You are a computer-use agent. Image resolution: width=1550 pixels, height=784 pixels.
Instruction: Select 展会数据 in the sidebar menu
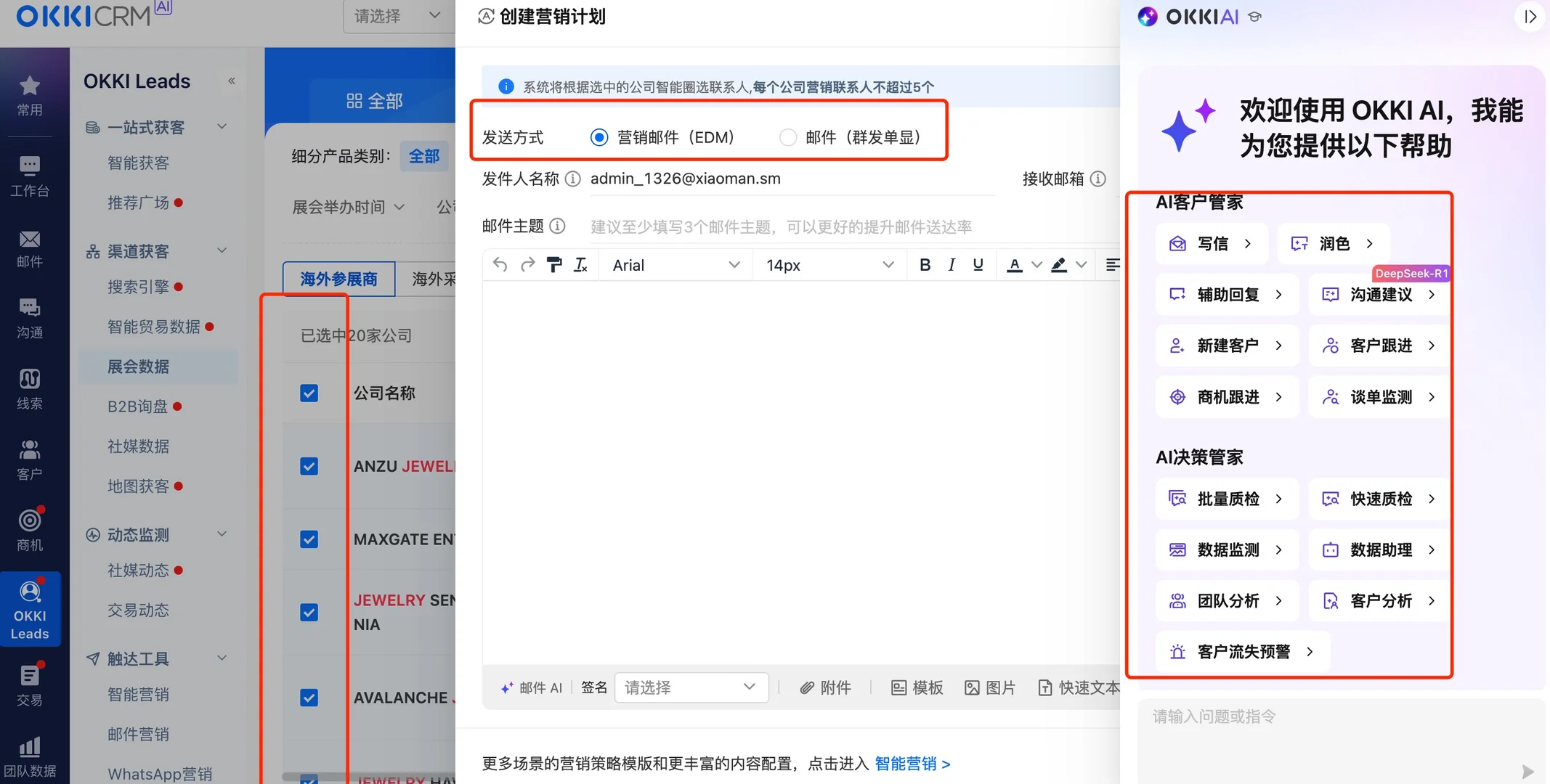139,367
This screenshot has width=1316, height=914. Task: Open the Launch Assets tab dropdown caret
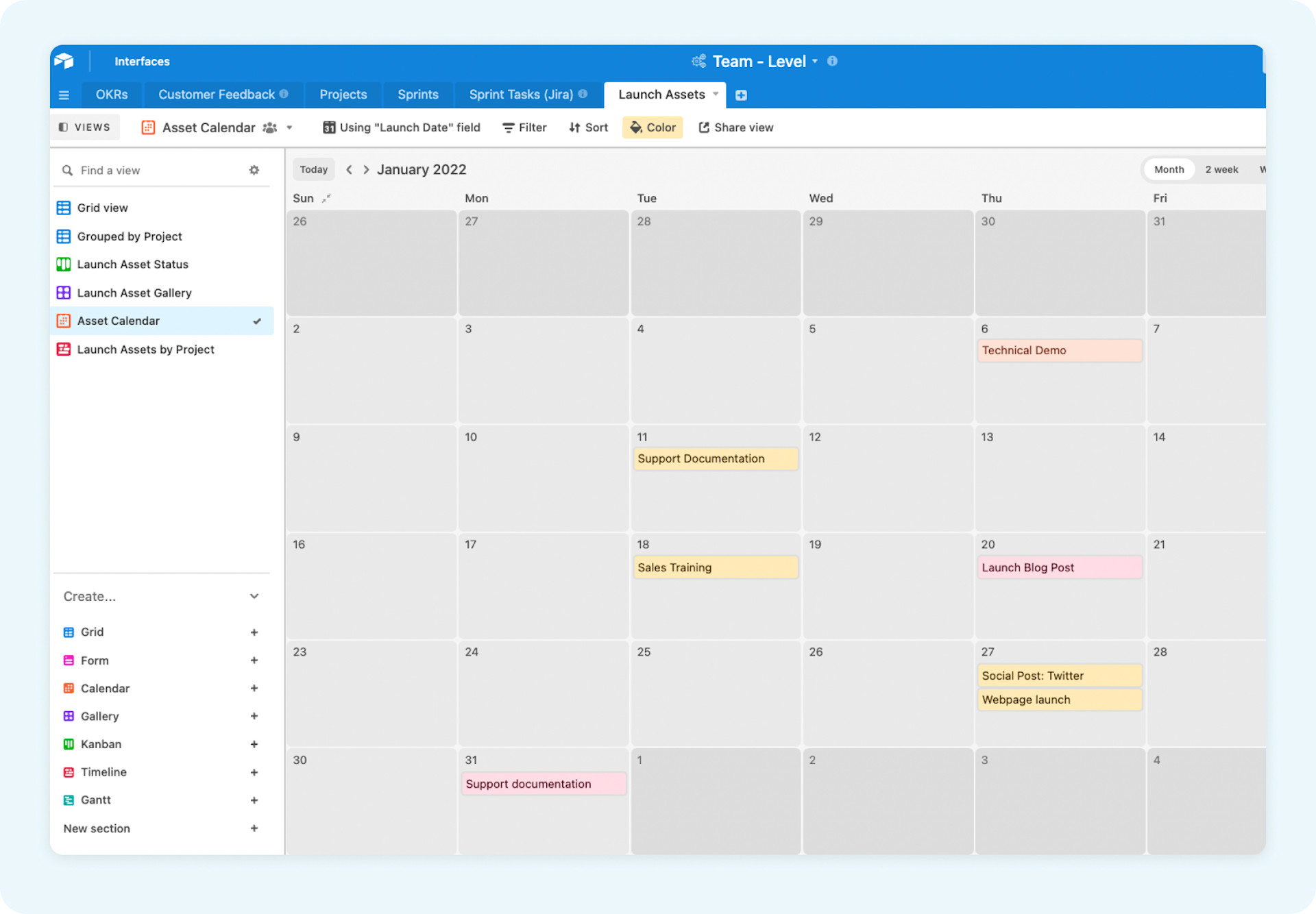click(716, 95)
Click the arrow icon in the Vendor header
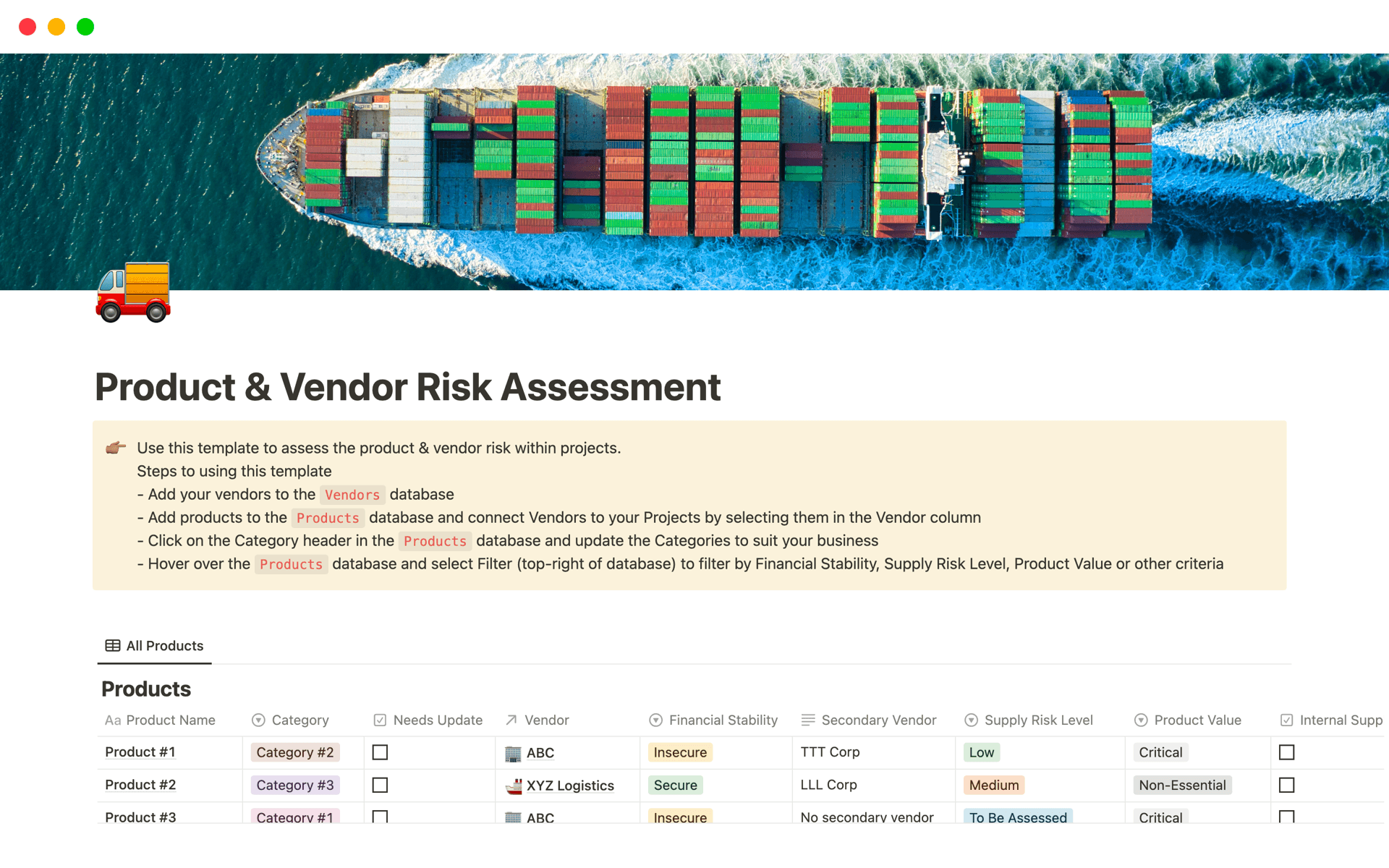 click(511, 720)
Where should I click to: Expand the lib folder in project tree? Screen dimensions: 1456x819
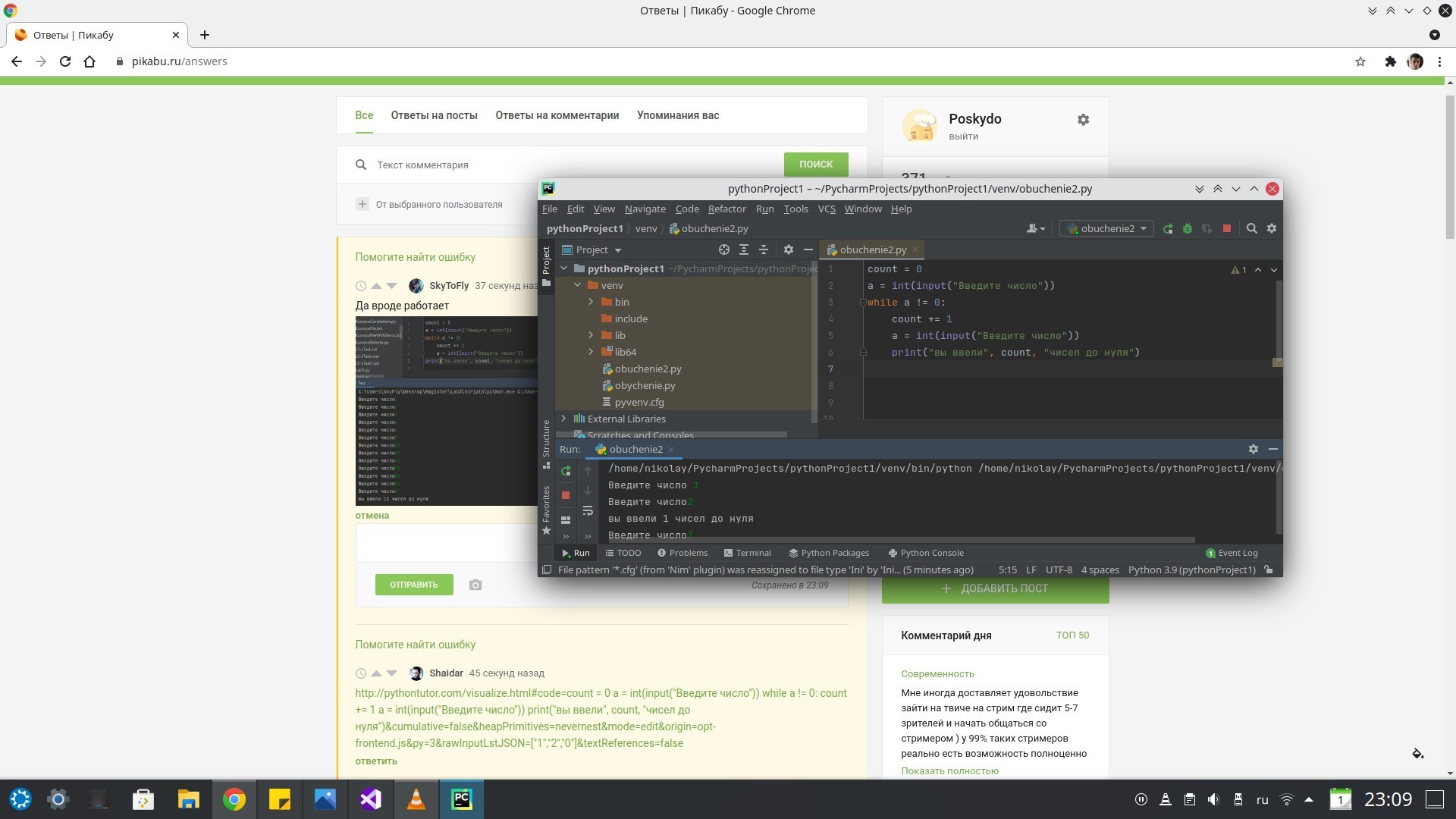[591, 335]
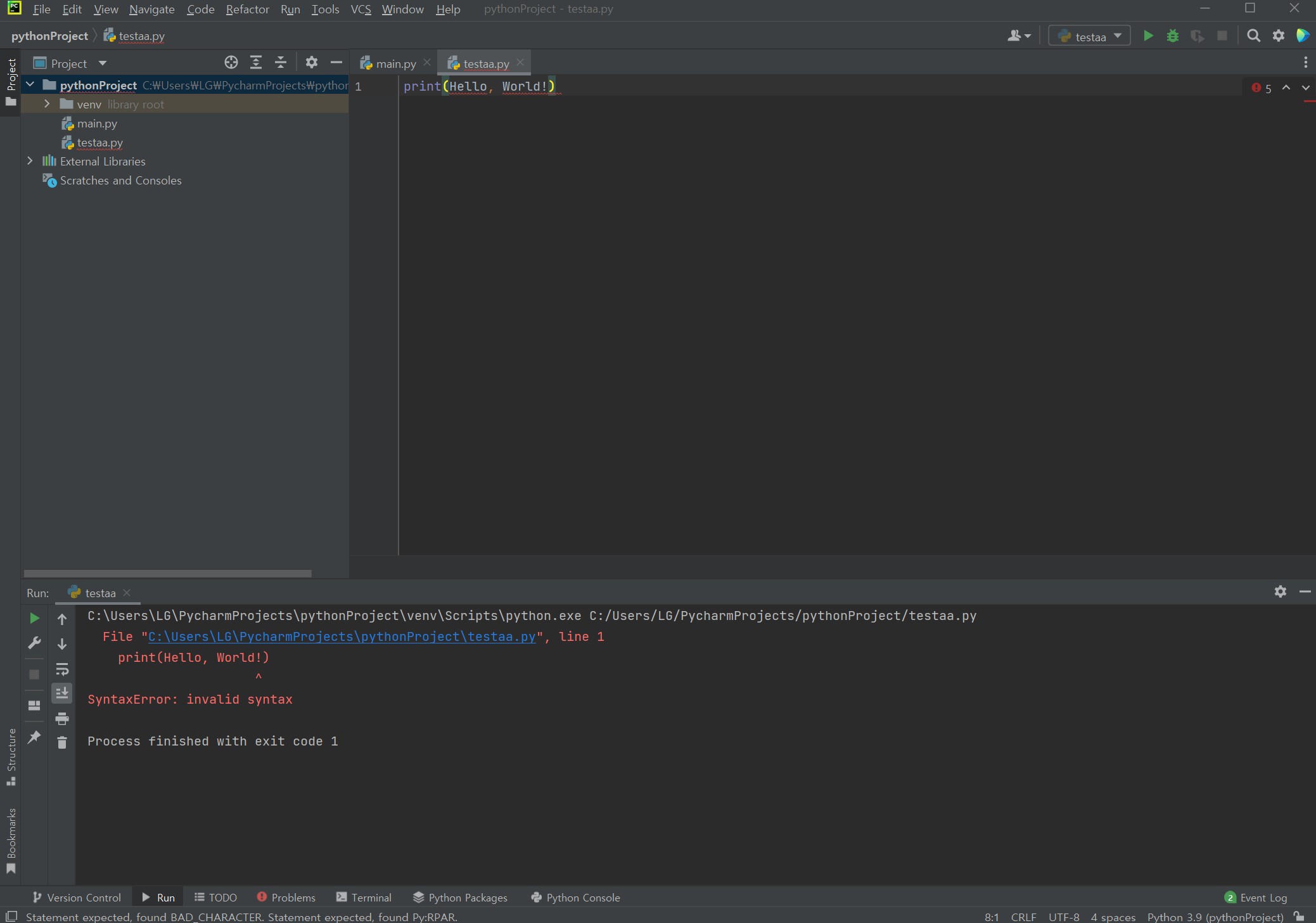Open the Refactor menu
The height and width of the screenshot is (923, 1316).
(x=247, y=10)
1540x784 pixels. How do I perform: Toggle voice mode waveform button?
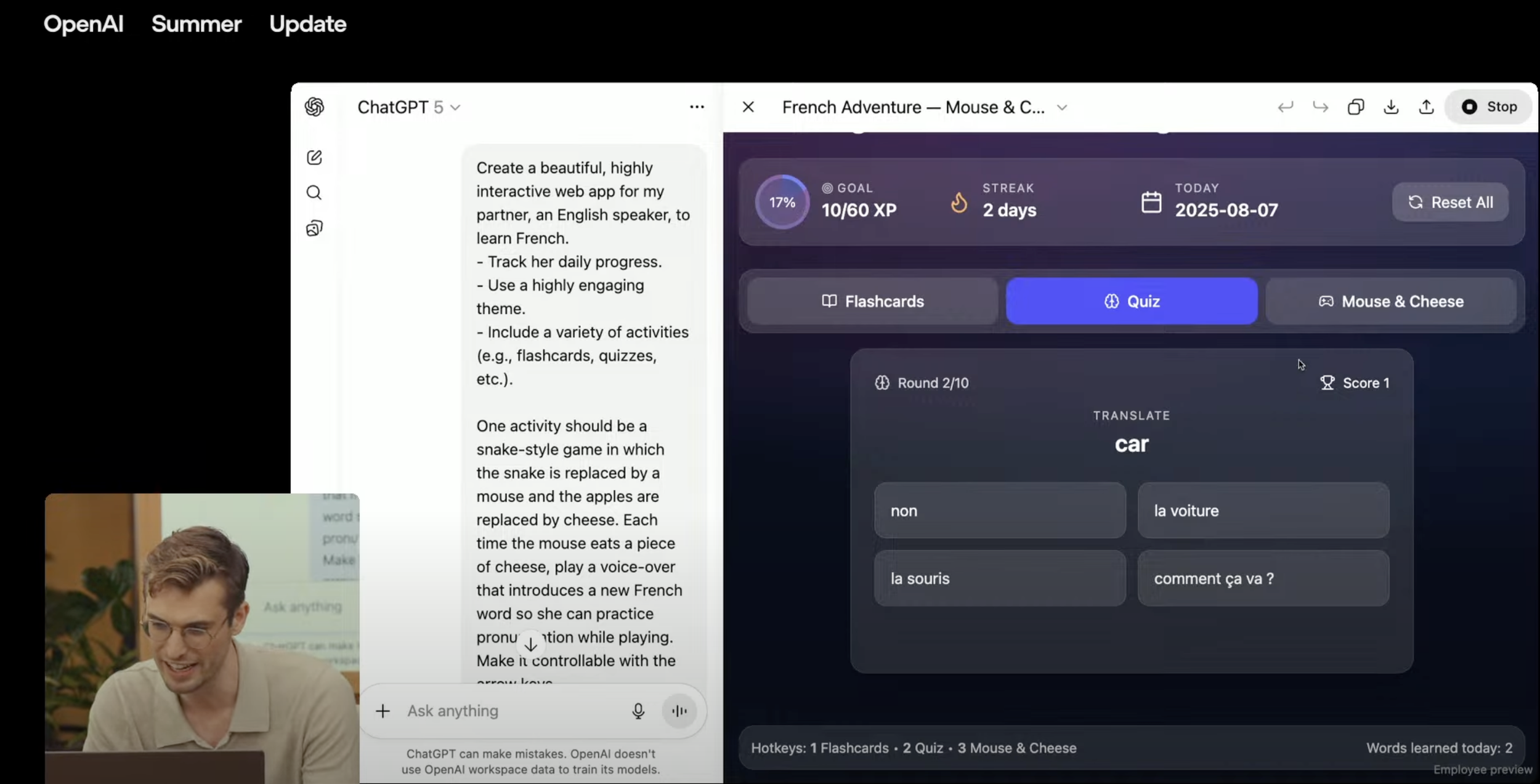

....................

◆ **Problem details**: Search the entries for the word "pixels" and gather every line where it appears.

◆ **Response**:
You are a computer-use agent. Image resolution: width=1550 pixels, height=784 pixels.
1540x784 pixels. How do I perform: Toggle voice mode waveform button?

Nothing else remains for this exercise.